Dragon takes a dip

As the Year of the Tiger approaches, China's shoppers are anything but tigerish; whereas India continues to grow, despite surrounding chaos
Click to follow
The Independent Online
FOR THE consumer in search of a bargain, the shiny shopping malls of Peking are paradise. In the newly opened Sea Sky Department Store furniture section, a sign reads: "Buy this furniture and you get a 25-inch colour TV thrown in." At the Guiyou Department Store, a shopper secures a "VIP" card for less than pounds 10, which gives a 15 per cent discount on all purchases. And in the brand new Sun Dongan Plaza, the largest shopping mall in China, one clothes shop already has a "50 per cent discount" sign on the door.

China is suffering from a glut of new shopping centres, with the result that unenthusiastic shoppers are being tempted with cut-throat discounts and knock-down bargains. And when that fails, the malls are now simply shutting down. Over the past 18 months, 10 large shopping centres in Peking have closed.

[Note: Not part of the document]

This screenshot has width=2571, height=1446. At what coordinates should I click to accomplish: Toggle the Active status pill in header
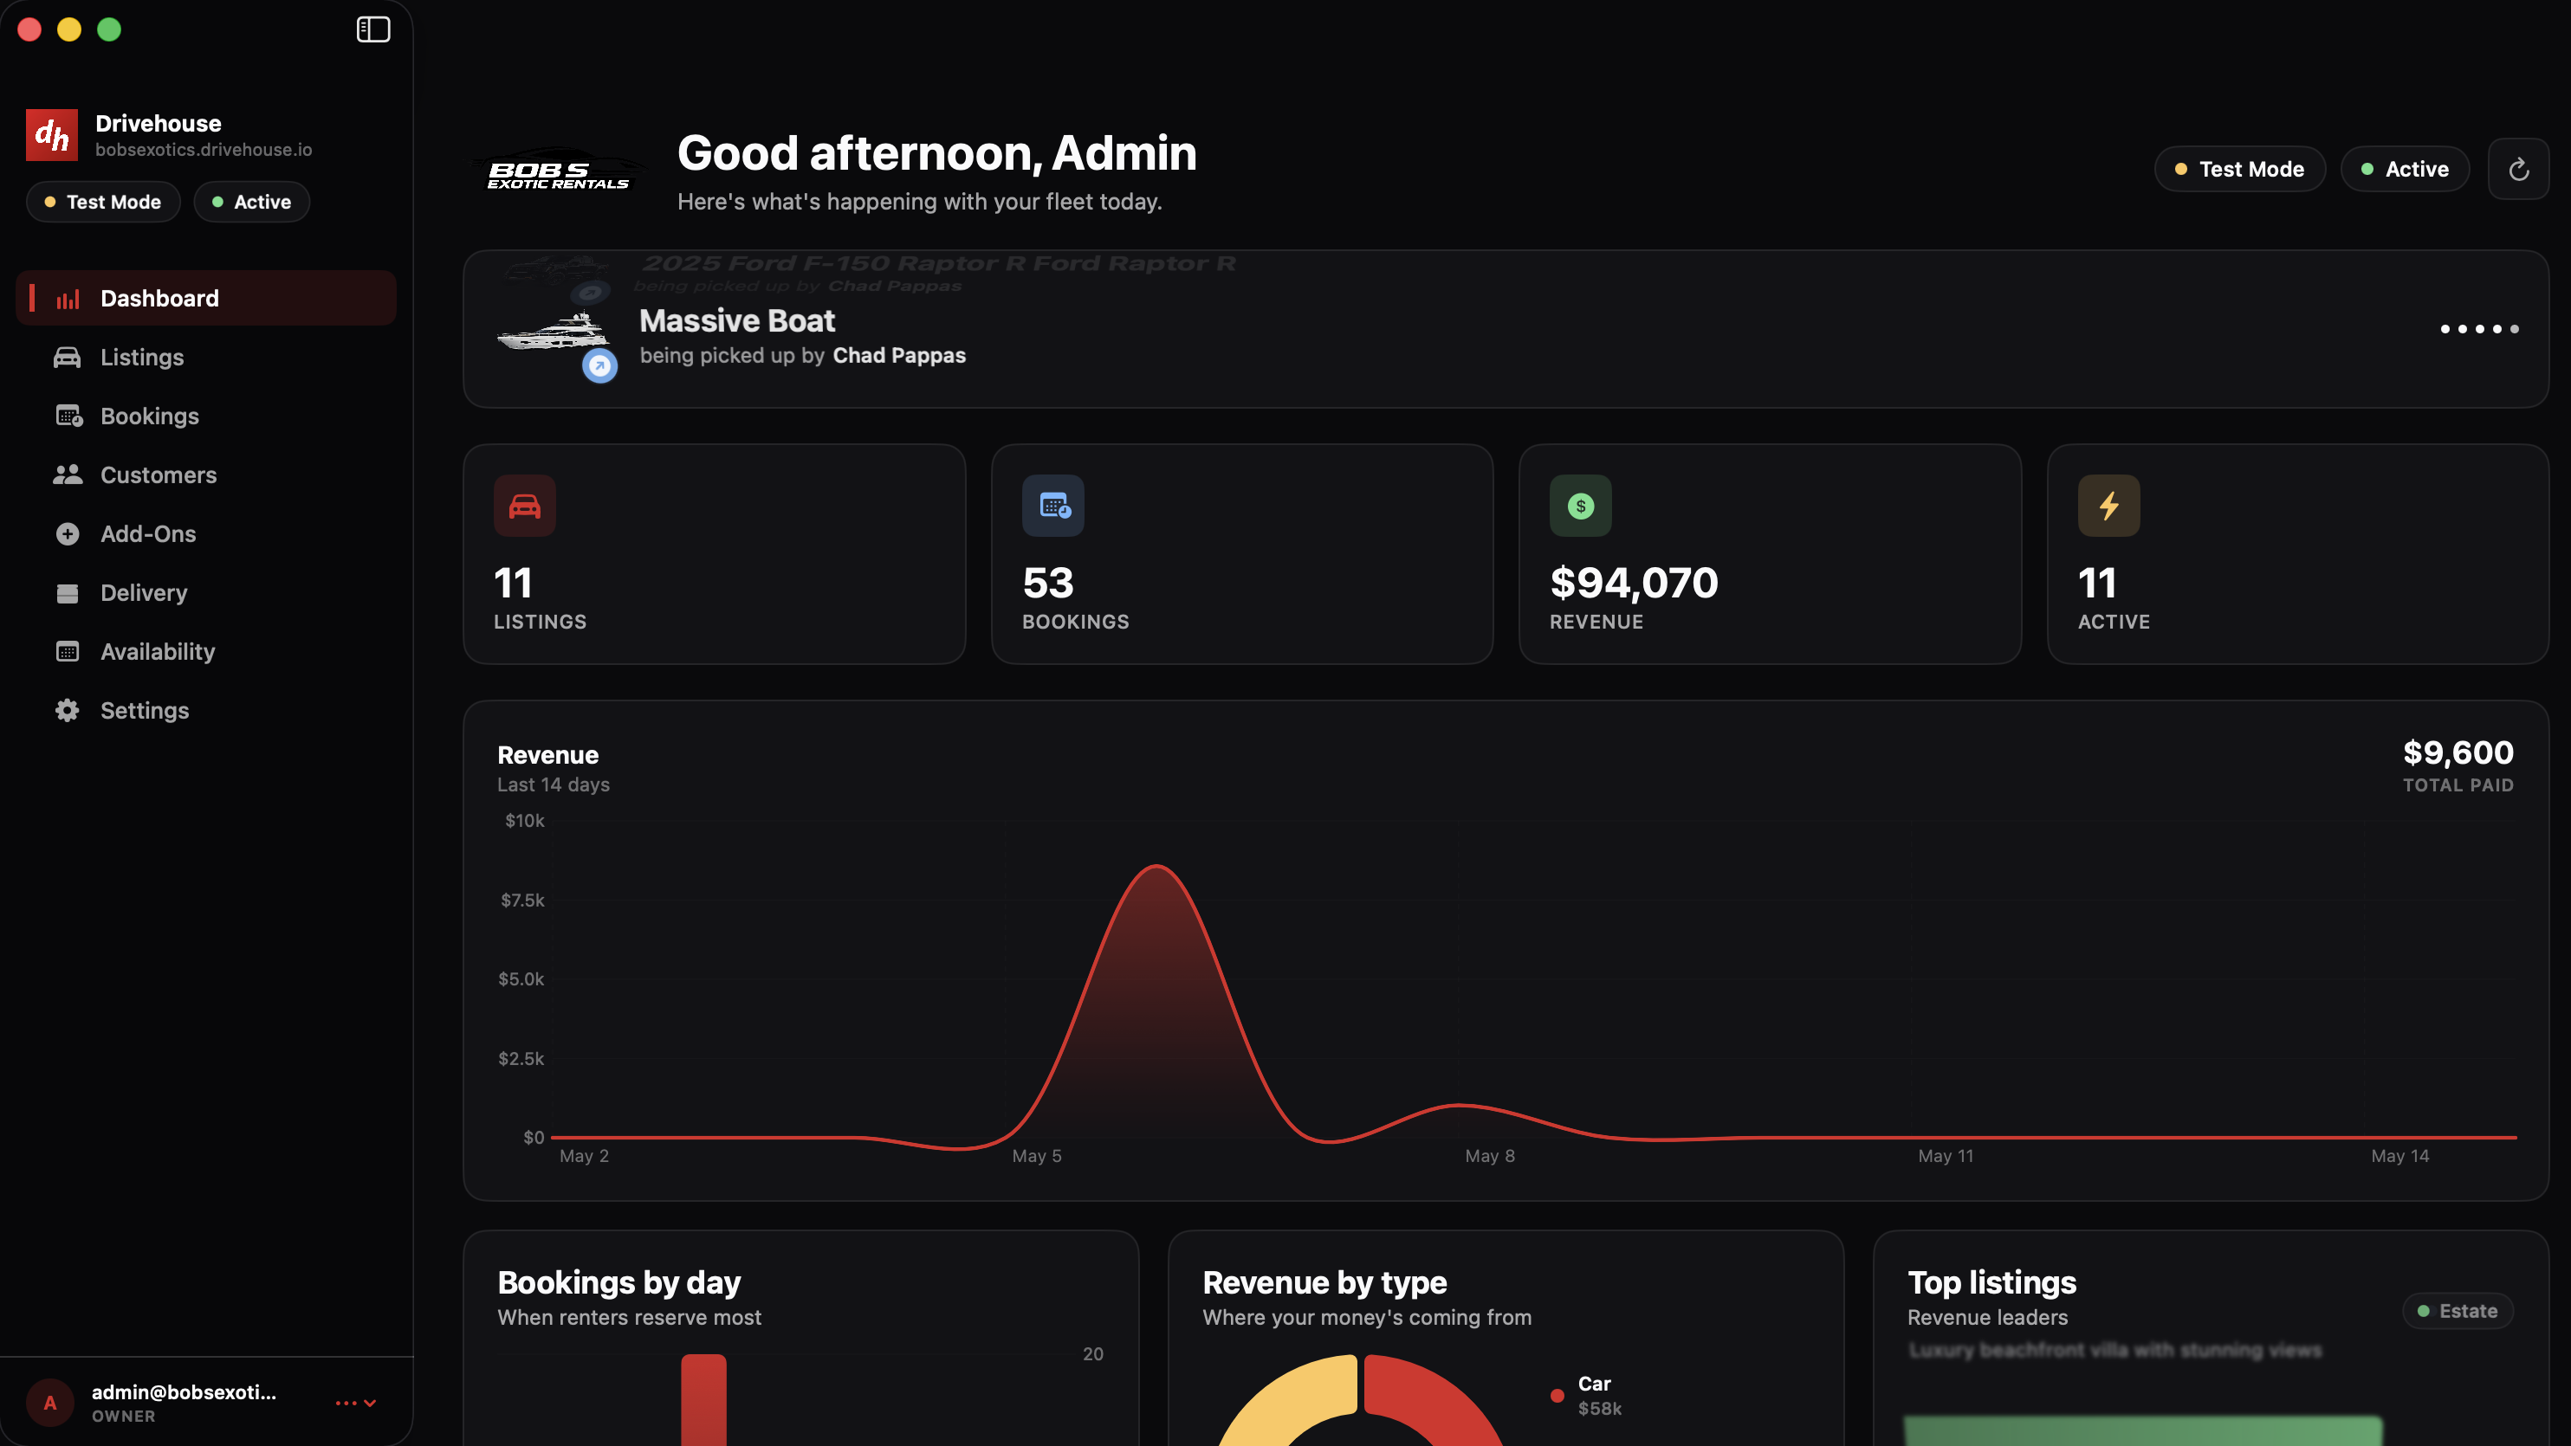[x=2404, y=170]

All this is unseasonal bad cheer for China's retailers. The run-up to the Lunar New Year, which on Wednesday launches the Year of the Tiger, is supposed to mean bonanza sales. But rather than starting with a roar, retail trade is more of a whimper this year, amid soaring unemployment and worries about the financial meltdown.

It was not only foreign manufacturers of consumer products that went weak at the knees a few years ago at the thought of 1.2 billion Chinese shoppers; the property companies also embarked on grandiose developments of retail space. In Peking, all these shops are now coming onstream, and there are 80 big stores, with more scheduled to open this year. Sun Dongan Plaza last Sunday opened 50,000sqm of stores, a five-floor emporium with 107 elevators totalling 4km. The final development will be 220,000sqm.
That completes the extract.